Sample input and output for the XSLT stylesheet shown above
Input:
<root>
<child>text</child>
<child attribute="attr-value"/>
<?pi-target pi-content?>
<nsx:ns-child xmlns:nsx="ns1x">
<no-ns-child>text</no-ns-child>
<!-- comment -->
<nsx:ns-child nsx:ns-attribute="nsx-attr-value">text</nsx:ns-child>
</nsx:ns-child>
<defns-child xmlns="default-ns">
<def-child attr="val">text</def-child>
<child xmlns=""/>
</defns-child>
<child>text</child>
</root>
Output:
<?xml version="1.0" encoding="UTF-8"?>
<root xmlns="namespaceURL" xmlns:xsi="http://www.w3.org/2001/XMLSchema-instance" xsi:schemaLocation="namespaceURL pathToMySchema.xsd">
<child>text</child>
<child attribute="attr-value"/>
<?pi-target pi-content?>
<nsx:ns-child xmlns:nsx="ns1x">
<no-ns-child>text</no-ns-child>
<!-- comment -->
<nsx:ns-child nsx:ns-attribute="nsx-attr-value">text</nsx:ns-child>
</nsx:ns-child>
<defns-child xmlns="default-ns">
<def-child attr="val">text</def-child>
<child xmlns="namespaceURL"/>
</defns-child>
<child>text</child>
</root>
You can add the namespaces in the root when creating the document.

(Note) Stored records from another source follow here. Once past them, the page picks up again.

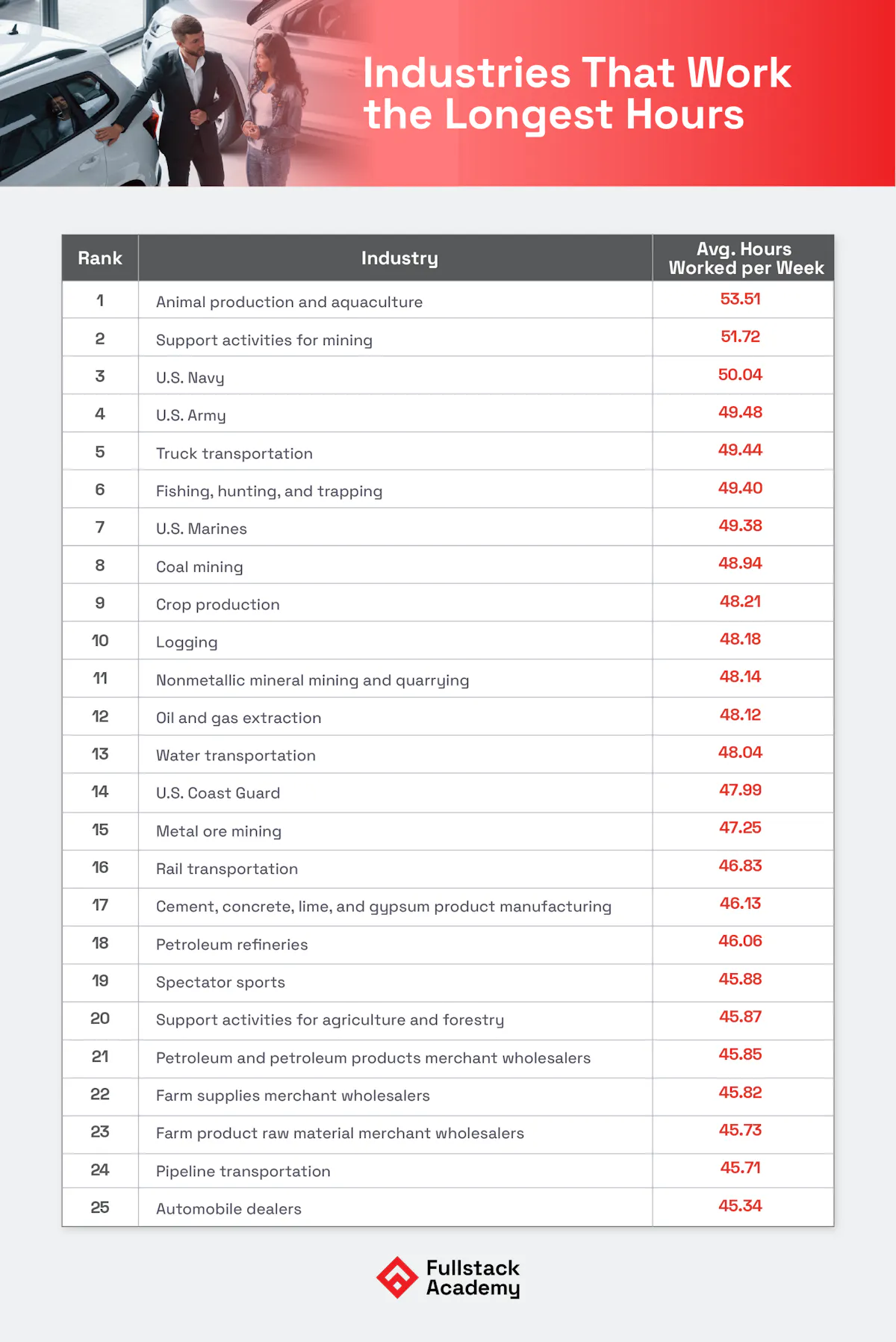Click the Logging row label
The width and height of the screenshot is (896, 1342).
click(x=187, y=642)
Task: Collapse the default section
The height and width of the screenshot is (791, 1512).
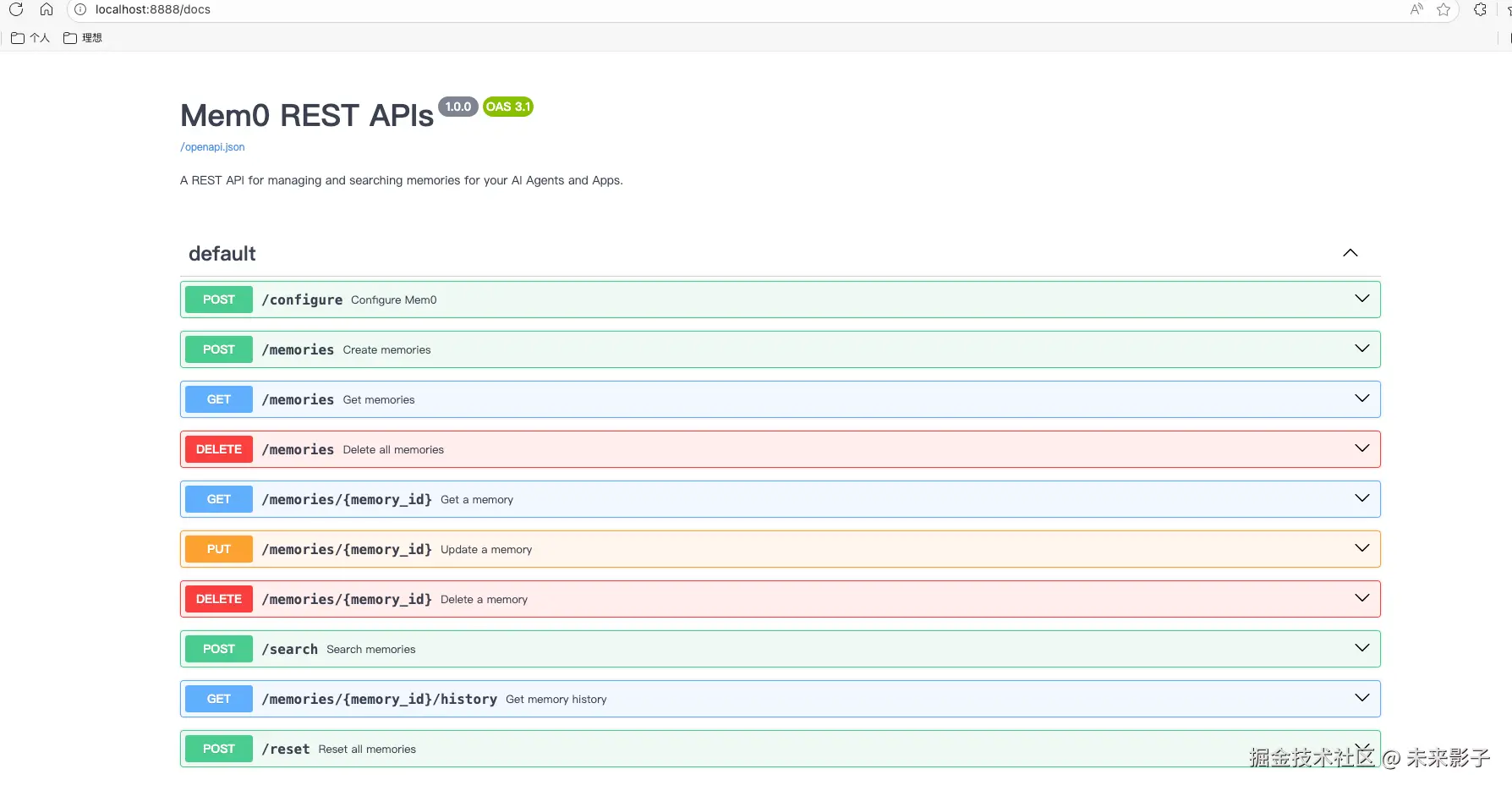Action: click(1350, 253)

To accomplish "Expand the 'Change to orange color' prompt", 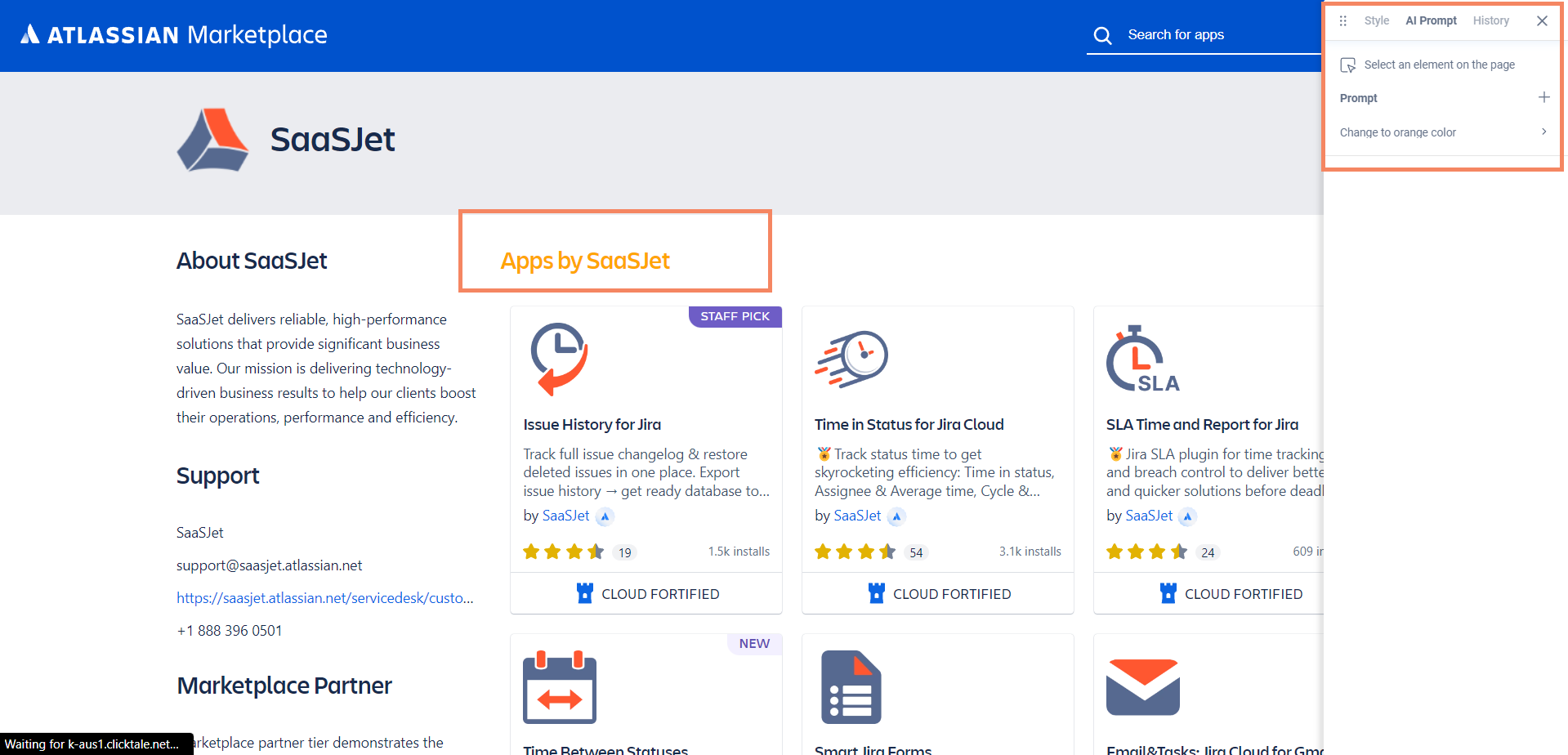I will tap(1543, 132).
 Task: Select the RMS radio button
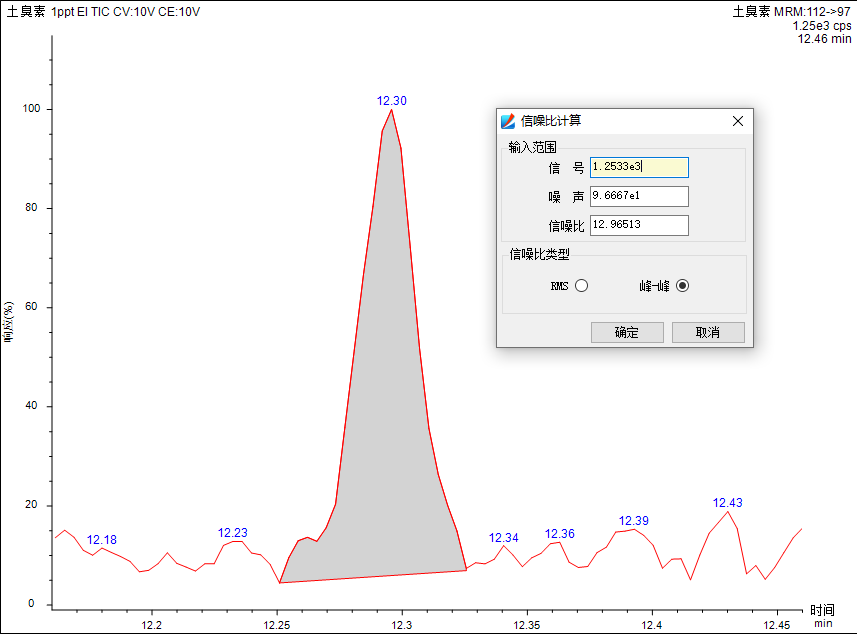click(x=581, y=285)
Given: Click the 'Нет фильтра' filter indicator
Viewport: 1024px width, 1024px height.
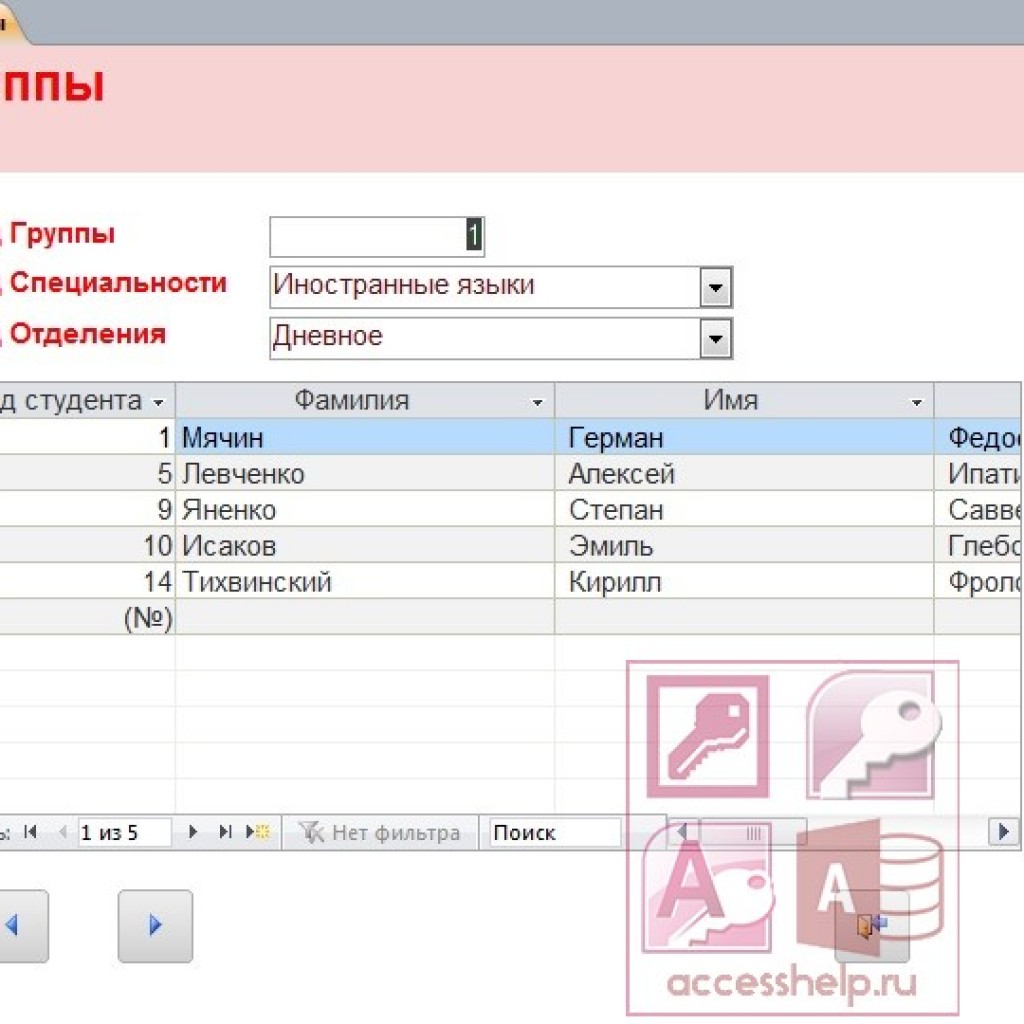Looking at the screenshot, I should 382,833.
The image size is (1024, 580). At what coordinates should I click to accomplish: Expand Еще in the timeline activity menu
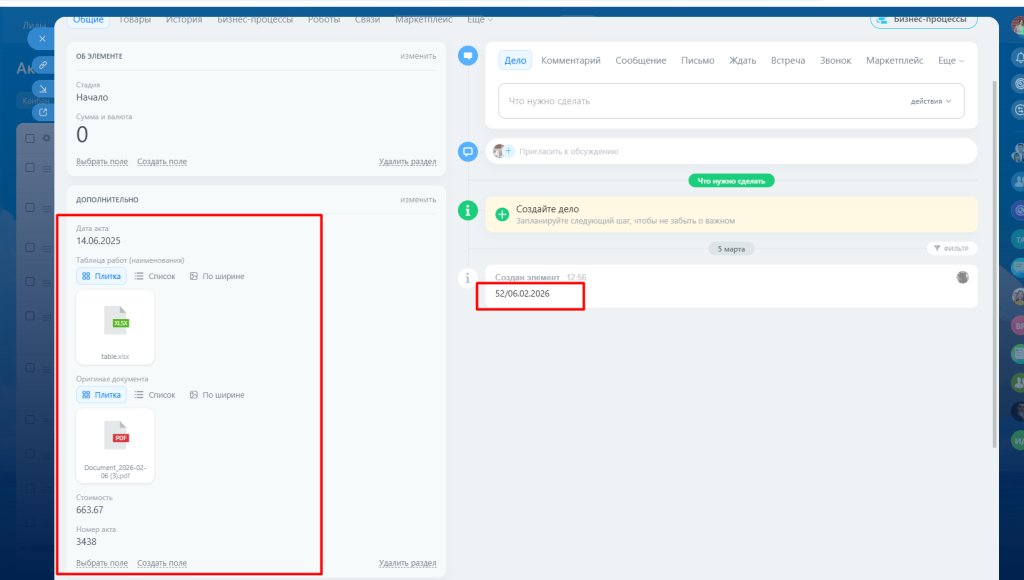pyautogui.click(x=951, y=60)
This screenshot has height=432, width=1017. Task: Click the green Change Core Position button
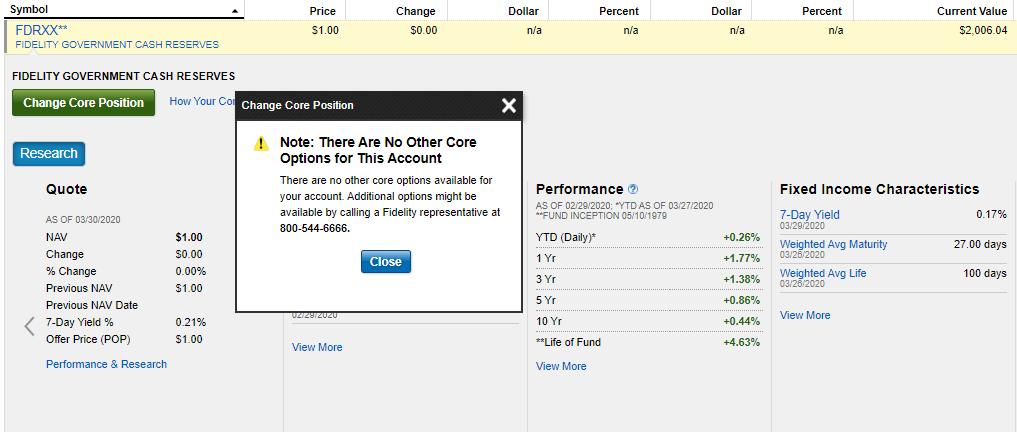click(x=83, y=102)
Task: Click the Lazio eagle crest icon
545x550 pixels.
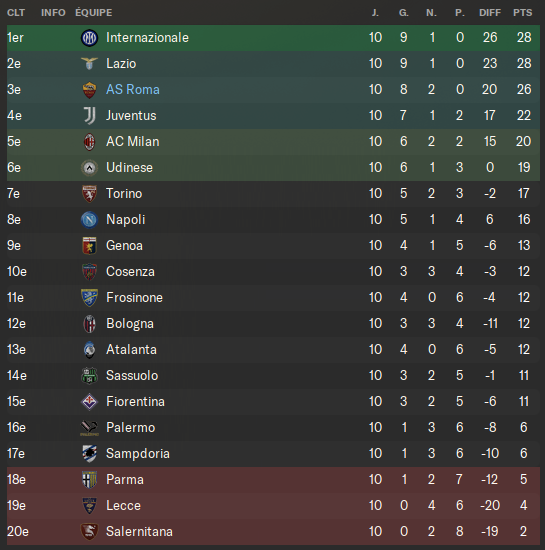Action: (x=89, y=63)
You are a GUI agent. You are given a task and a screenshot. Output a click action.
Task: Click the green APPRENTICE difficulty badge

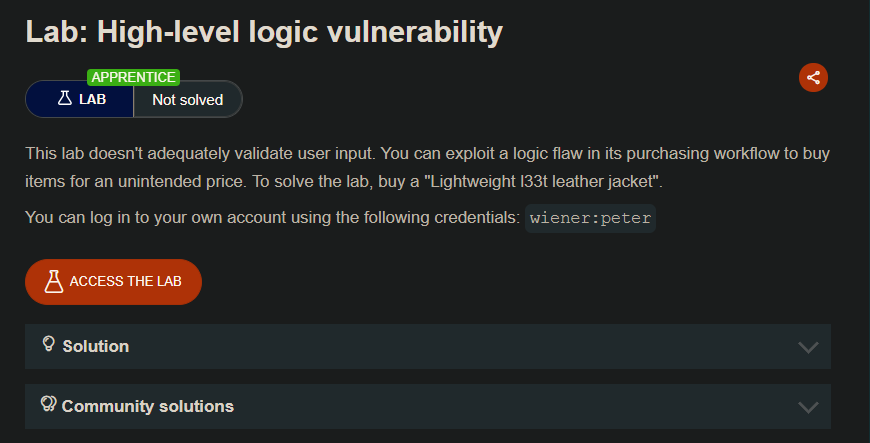[x=133, y=77]
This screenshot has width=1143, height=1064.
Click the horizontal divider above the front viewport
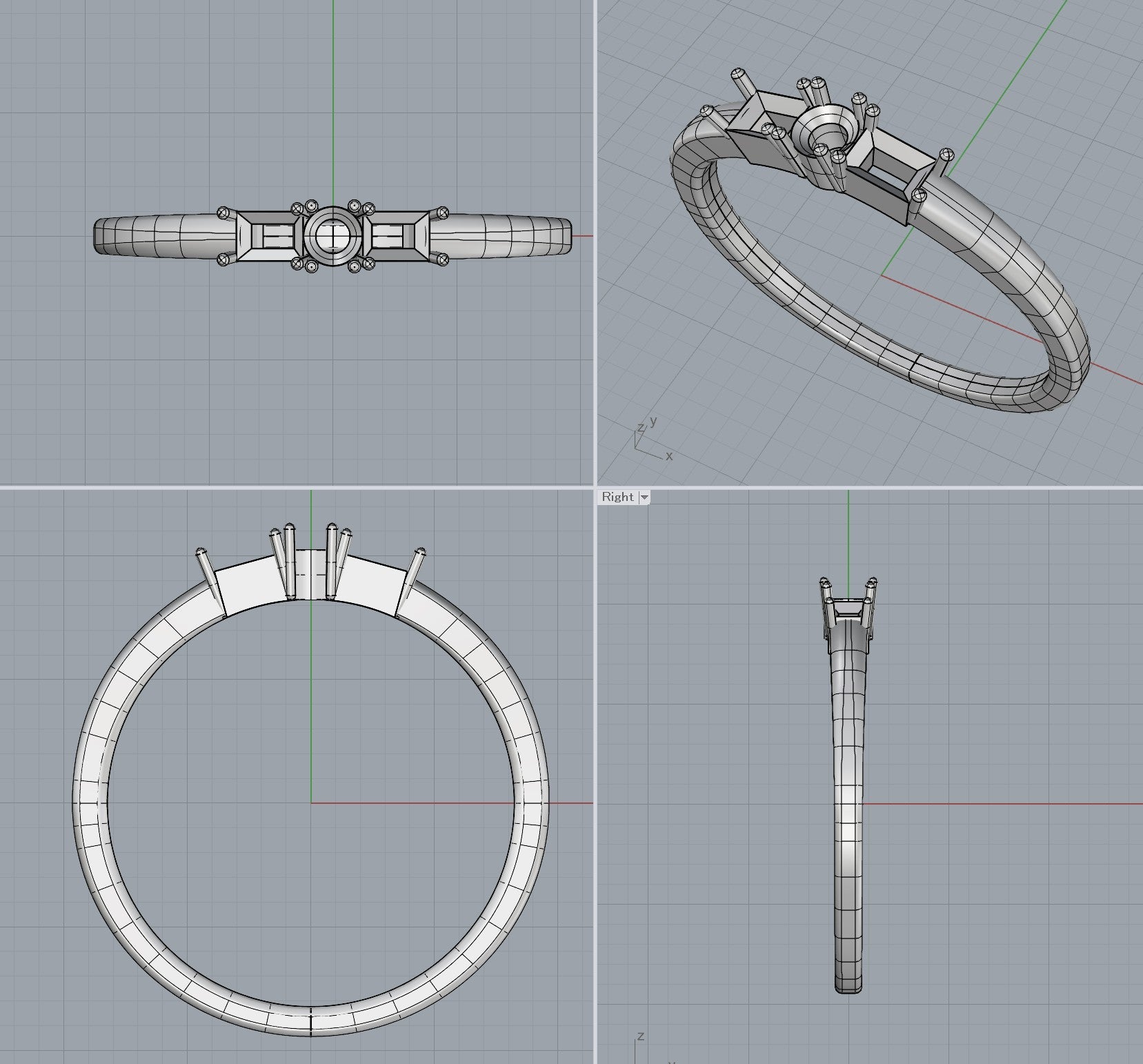297,487
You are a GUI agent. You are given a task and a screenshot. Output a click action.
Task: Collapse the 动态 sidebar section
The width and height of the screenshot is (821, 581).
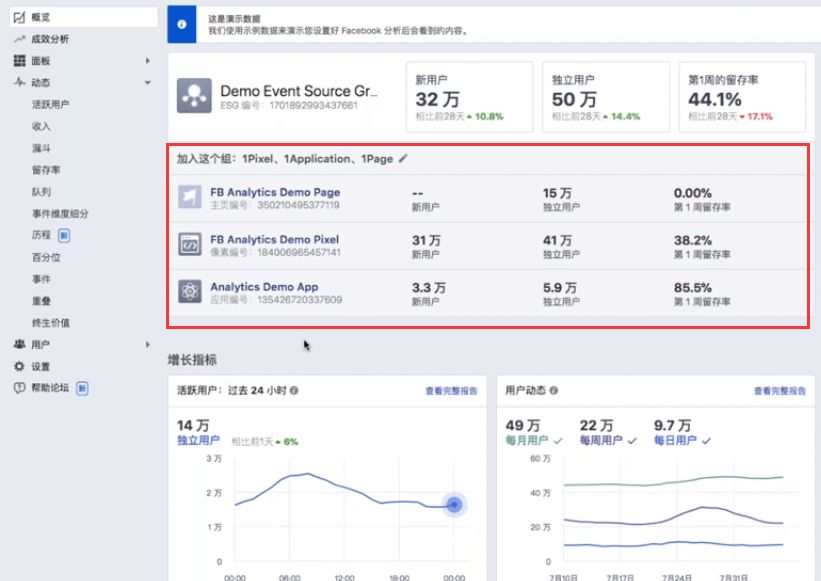[x=147, y=83]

String NS_URL = "namespaceURL";
doc = builder.newDocument();
Element root = doc.createElementNS(NS_URL, "root");
root.setAttributeNS("http://www.w3.org/2001/XMLSchema-instance",
"xs:schemaLocation", NS_URL + " pathToMySchema.xsd");
doc.appendChild(root);
Then for each element added to the doc instead of createElement() use createElementNS()
doc.createElementNS(NS_URL, name);
This results in what you were looking for.
<root
xmlns="namespaceURL"
xmlns:xs="http://www.w3.org/2001/XMLSchema-instance"
xs:schemaLocation="namespaceURL pathToMySchema.xsd"
>
Here's how to give a hint to the parser in order to solve your problem:
http://bytes.com/topic/java/answers/16892-xerces-how-perfrom-schema-validations-without-using-xsi-schemalocation
It goes like this:
DocumentBuilderFactory dbf = DocumentBuilderFactory.newInstance();
dbf.setNamespaceAware(true);
dbf.setValidating(true);
dbf.setAttribute("http://java.sun.com/xml/jaxp/properties/schemaLanguage",
"http://www.w3.org/2001/XMLSchema");
dbf.setAttribute("http://java.sun.com/xml/jaxp/properties/schemaLocation",
"http://www.example.com/Report.xsd");
Here is a validation example with some source code. It might help you.
http://www.ibm.com/developerworks/xml/library/x-tipvalschm/
(If all comes to worse, you can always search-and-replace. I know it is not the ideal solution, but the javax.xml.transform.OutputKeys doesn't seem to have a member related to the schemalocation attribute.)